Material provided:

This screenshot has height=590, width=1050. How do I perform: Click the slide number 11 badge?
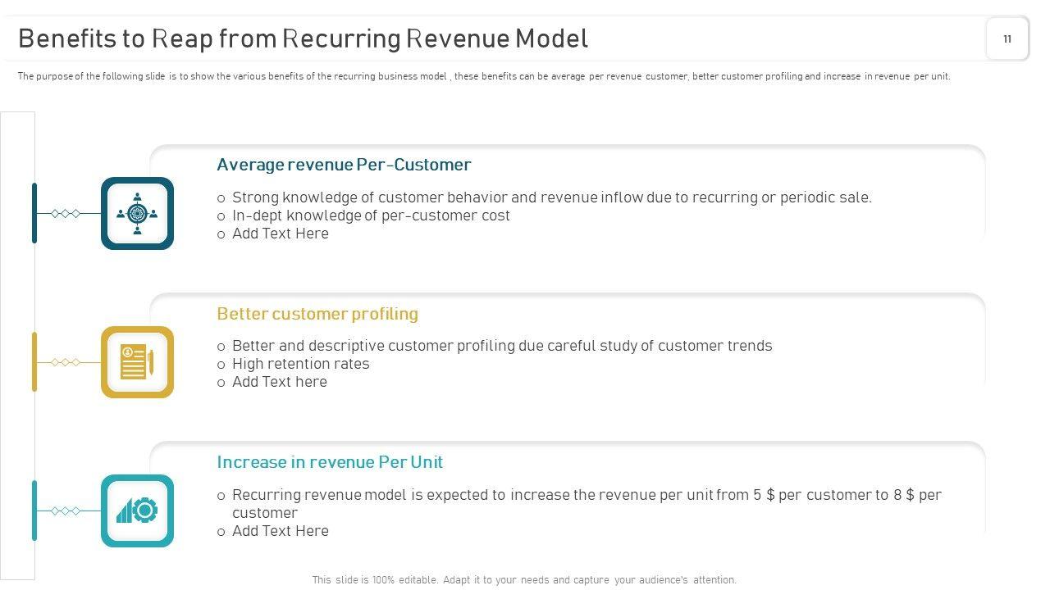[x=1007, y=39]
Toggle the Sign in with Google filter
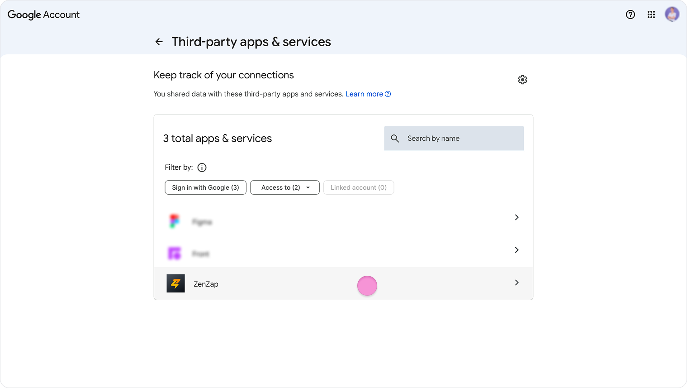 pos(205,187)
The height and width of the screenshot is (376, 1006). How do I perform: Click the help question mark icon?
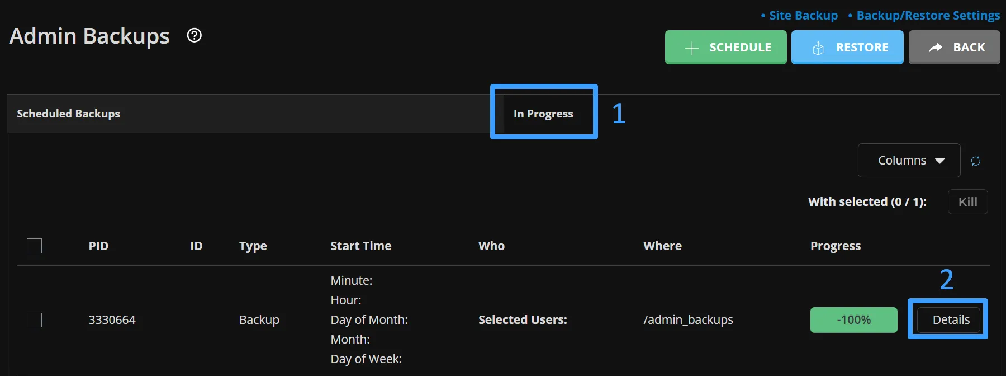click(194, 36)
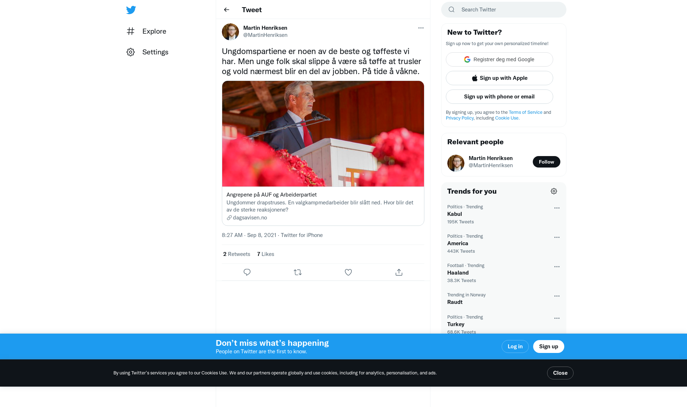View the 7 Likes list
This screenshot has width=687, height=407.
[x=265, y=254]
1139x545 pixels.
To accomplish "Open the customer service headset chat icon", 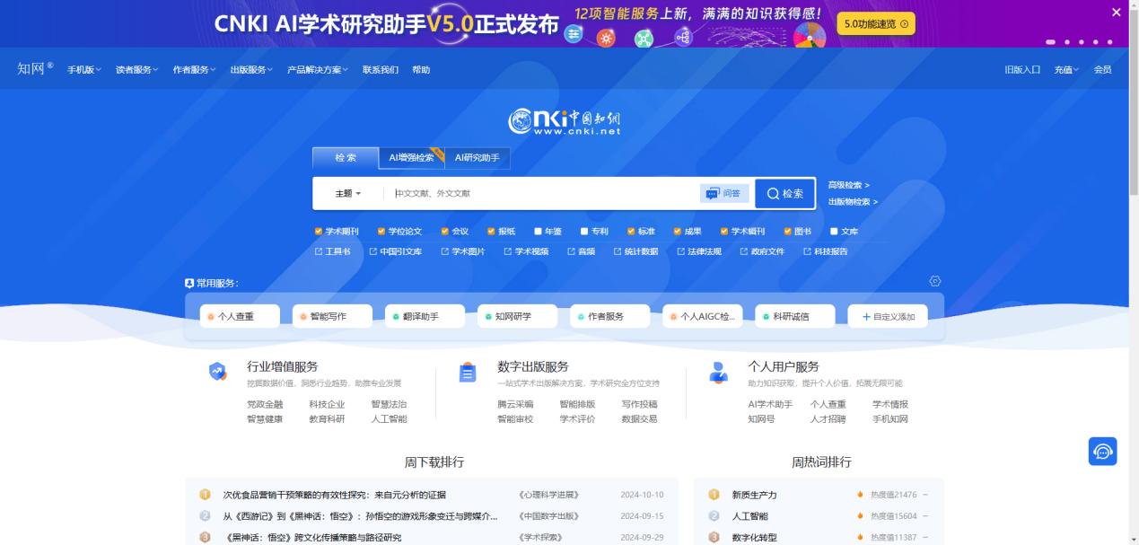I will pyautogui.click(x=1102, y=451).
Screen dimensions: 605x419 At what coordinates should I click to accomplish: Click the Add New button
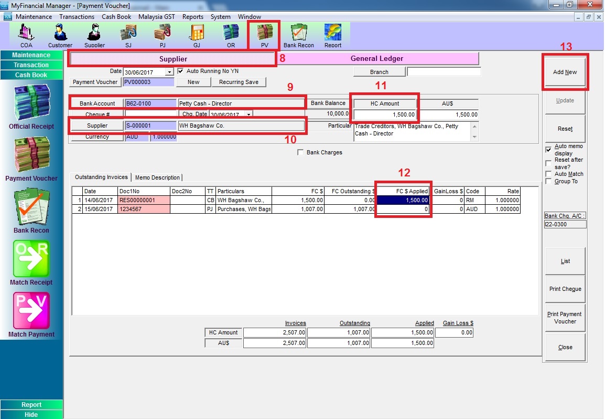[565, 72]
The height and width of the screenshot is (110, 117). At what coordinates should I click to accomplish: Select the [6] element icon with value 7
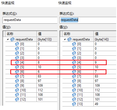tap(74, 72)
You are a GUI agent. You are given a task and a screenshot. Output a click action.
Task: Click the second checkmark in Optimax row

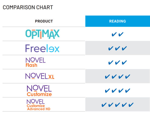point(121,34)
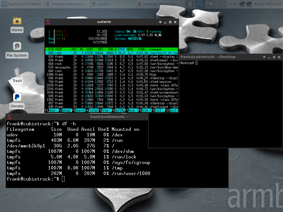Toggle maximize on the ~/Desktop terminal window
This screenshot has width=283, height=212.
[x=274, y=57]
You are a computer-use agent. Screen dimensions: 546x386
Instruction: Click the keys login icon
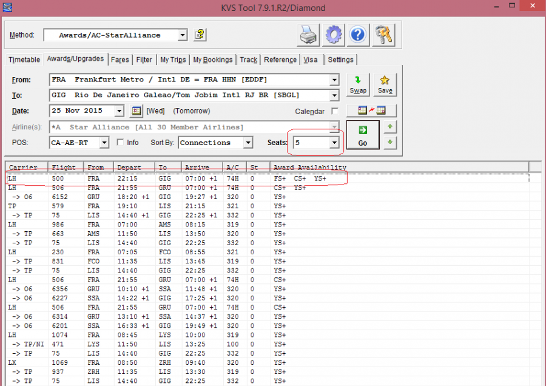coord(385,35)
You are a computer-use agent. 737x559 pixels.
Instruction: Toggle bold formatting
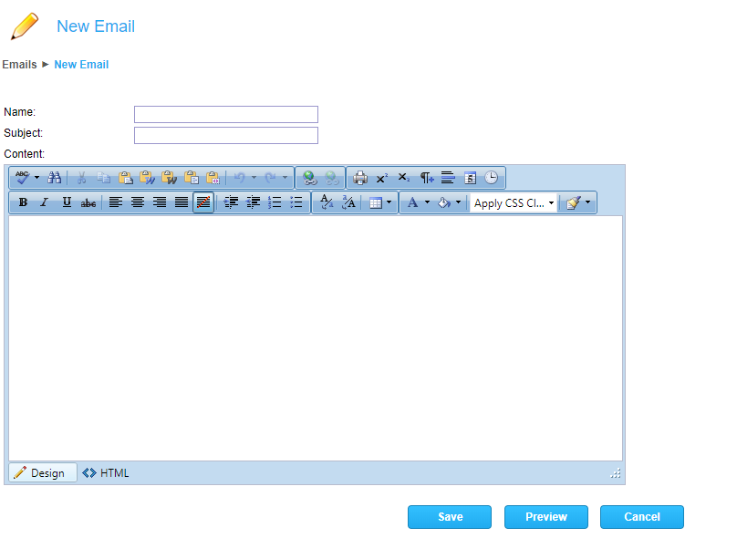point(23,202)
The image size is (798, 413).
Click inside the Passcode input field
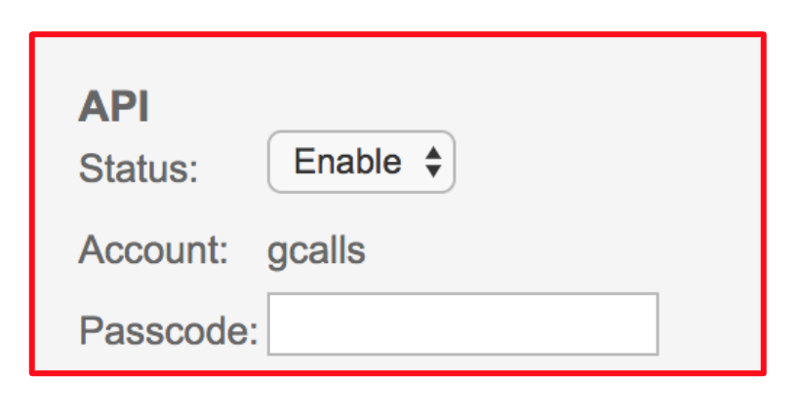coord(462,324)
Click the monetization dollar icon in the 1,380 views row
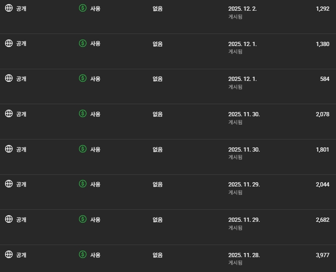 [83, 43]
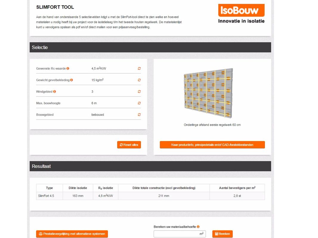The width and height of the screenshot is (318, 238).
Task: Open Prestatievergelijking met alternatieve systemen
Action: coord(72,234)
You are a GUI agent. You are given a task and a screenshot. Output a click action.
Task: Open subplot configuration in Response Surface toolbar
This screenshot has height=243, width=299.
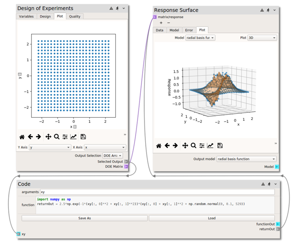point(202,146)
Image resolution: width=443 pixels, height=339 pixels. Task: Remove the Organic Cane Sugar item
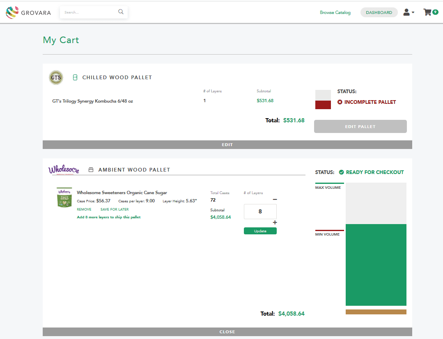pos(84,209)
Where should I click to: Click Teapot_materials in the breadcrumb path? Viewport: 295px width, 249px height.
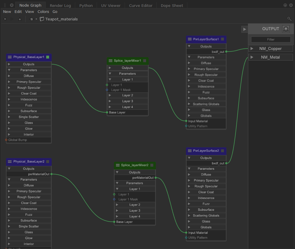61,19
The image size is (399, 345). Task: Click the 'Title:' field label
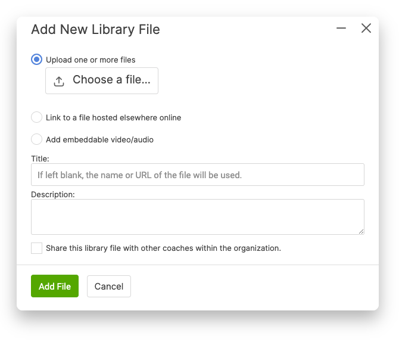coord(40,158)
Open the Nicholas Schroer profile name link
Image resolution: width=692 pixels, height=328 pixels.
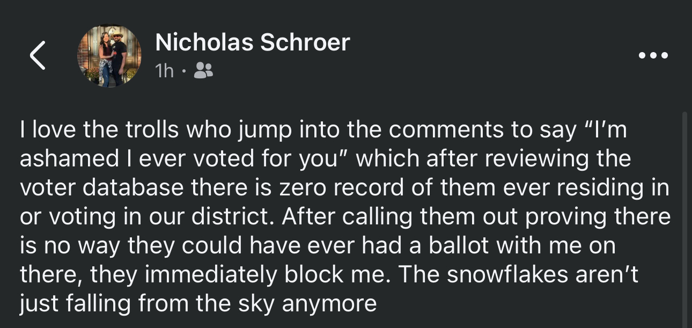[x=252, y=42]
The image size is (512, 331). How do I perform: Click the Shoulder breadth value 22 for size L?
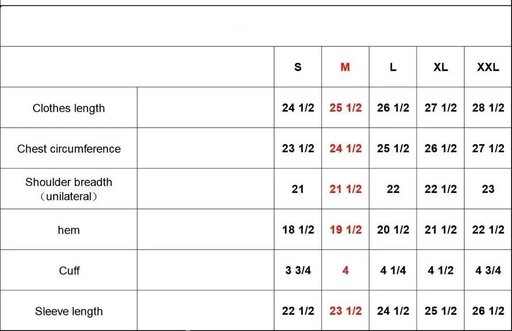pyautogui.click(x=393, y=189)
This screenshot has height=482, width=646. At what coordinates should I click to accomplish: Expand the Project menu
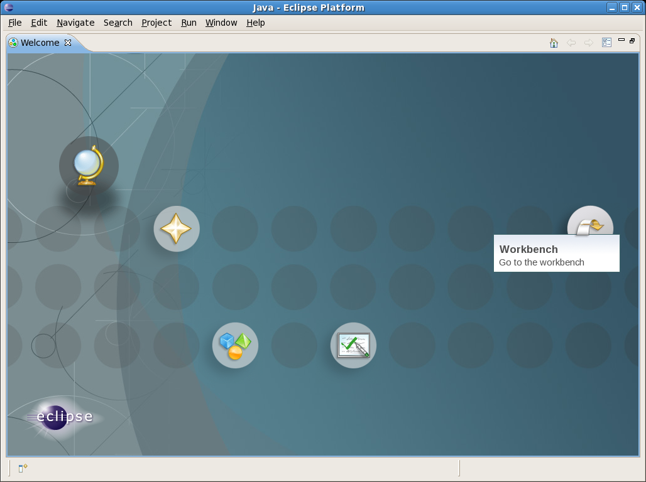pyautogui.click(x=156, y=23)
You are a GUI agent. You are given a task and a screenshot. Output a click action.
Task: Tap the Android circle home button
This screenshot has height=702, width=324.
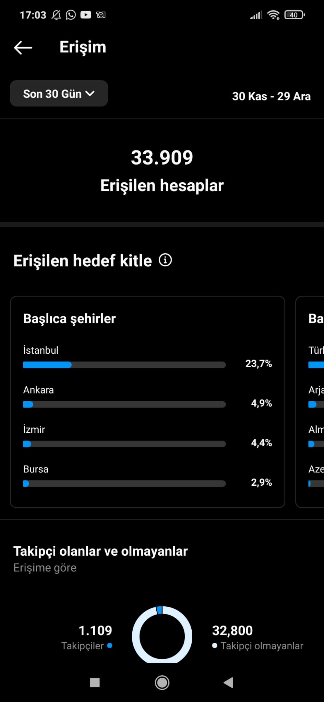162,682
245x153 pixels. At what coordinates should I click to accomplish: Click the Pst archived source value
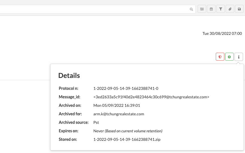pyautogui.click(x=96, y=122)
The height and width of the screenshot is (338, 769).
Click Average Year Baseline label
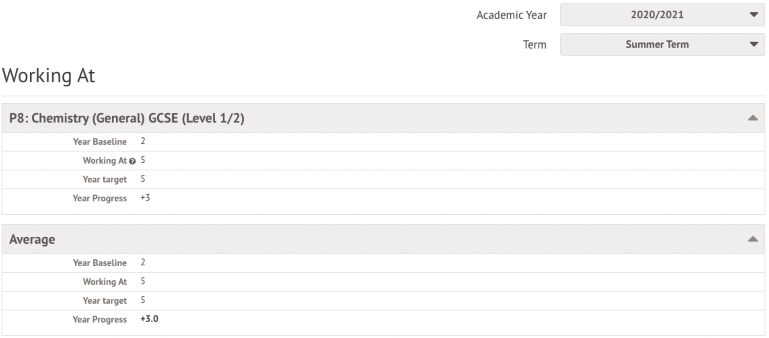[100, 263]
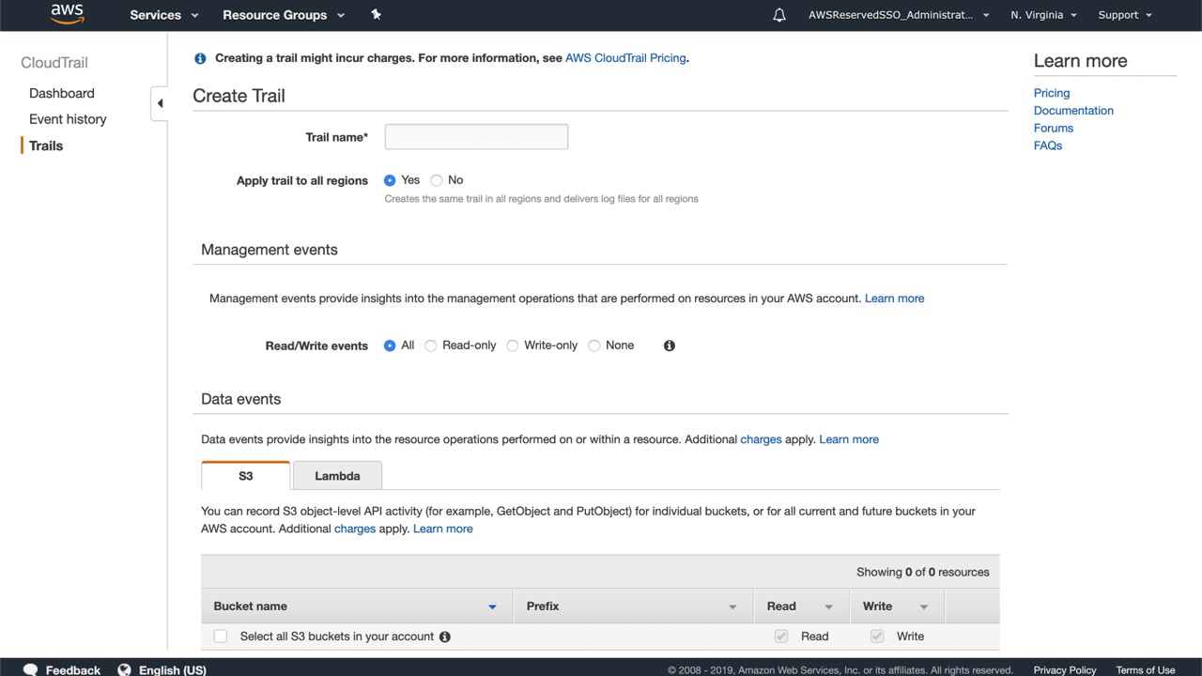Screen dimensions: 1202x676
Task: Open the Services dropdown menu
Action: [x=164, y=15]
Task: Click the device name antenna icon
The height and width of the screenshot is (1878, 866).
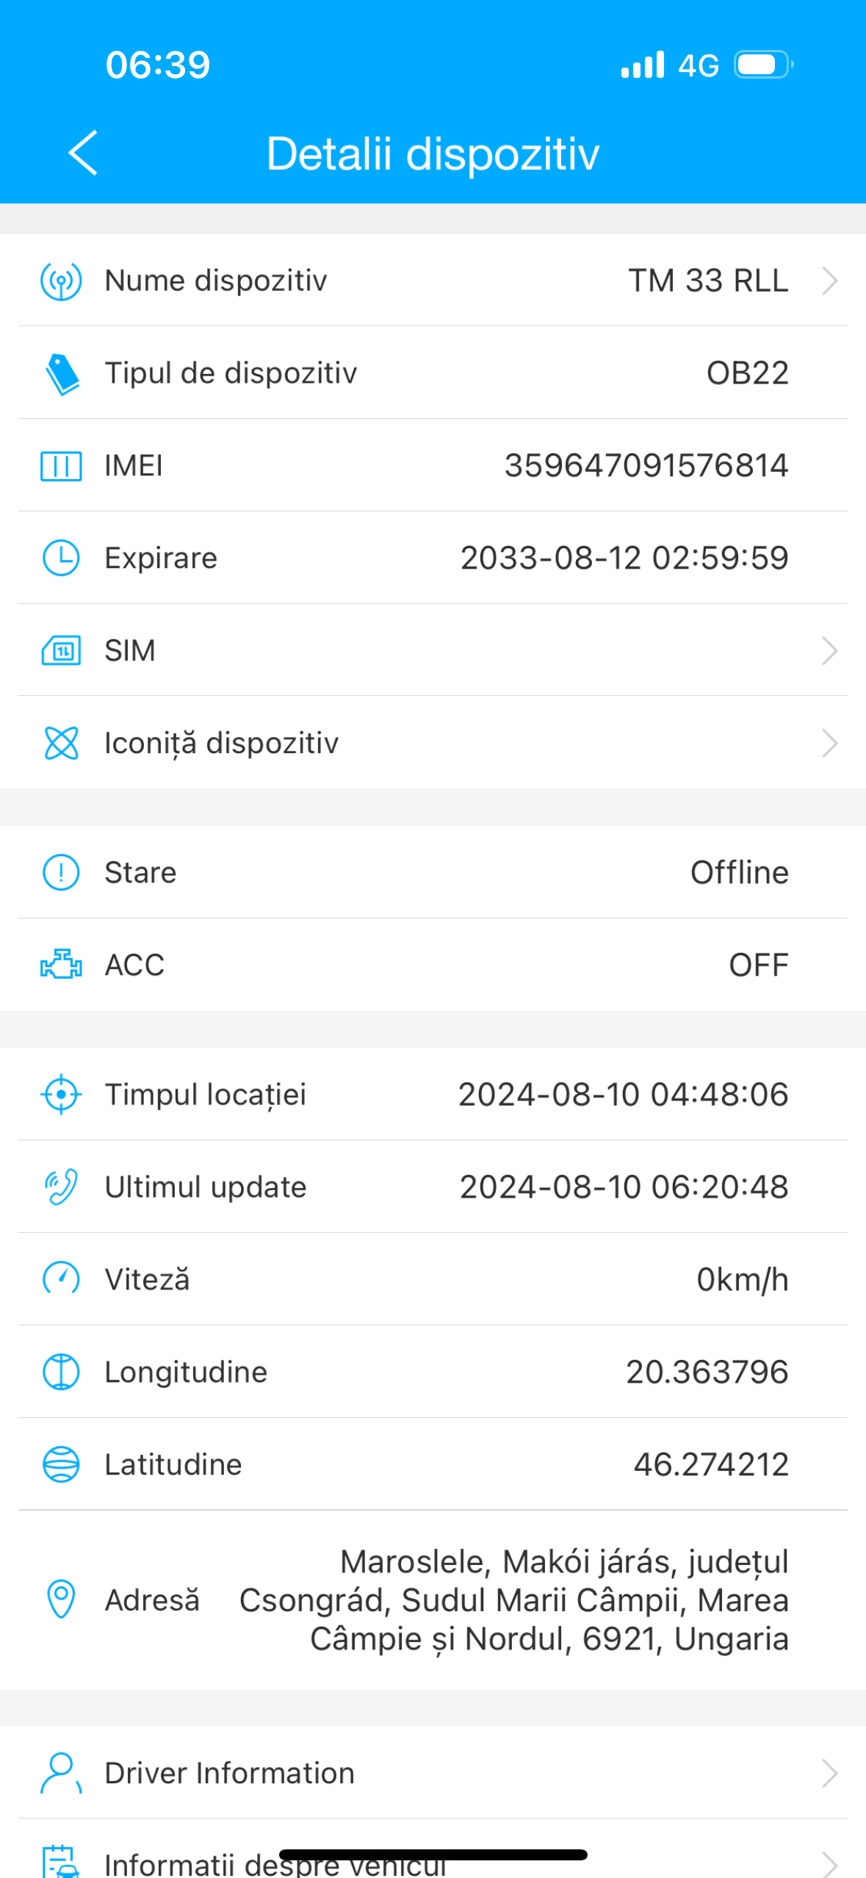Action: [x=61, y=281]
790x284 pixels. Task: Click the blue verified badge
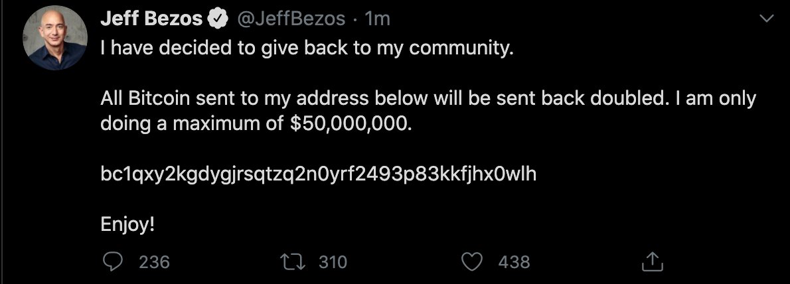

Problem to solve:
The lines needed are those from the one containing "Image resolution: width=692" through the end of the listing, given again word for word and without any picture.

Exercise solution:
Image resolution: width=692 pixels, height=328 pixels.
[x=252, y=42]
The image size is (512, 331). How do I perform: Click the Shoulder breadth value 22 for size L?
pyautogui.click(x=393, y=189)
This screenshot has height=482, width=646. At what coordinates should I click to accomplish: Expand the Project menu
pyautogui.click(x=156, y=23)
You are a GUI agent. You are given a task and a screenshot. Output a click action.
Task: Tap the Android circle home button
This screenshot has height=702, width=324.
162,682
245x153 pixels. At what coordinates should I click to accomplish: Click the Pst archived source value
pyautogui.click(x=96, y=122)
The height and width of the screenshot is (338, 769).
Click Average Year Baseline label
[100, 263]
Screen dimensions: 1202x676
Task: Open the Services dropdown menu
Action: [x=164, y=15]
Task: Click the device name antenna icon
The height and width of the screenshot is (1878, 866).
Action: [x=61, y=281]
790x284 pixels. Task: Click the blue verified badge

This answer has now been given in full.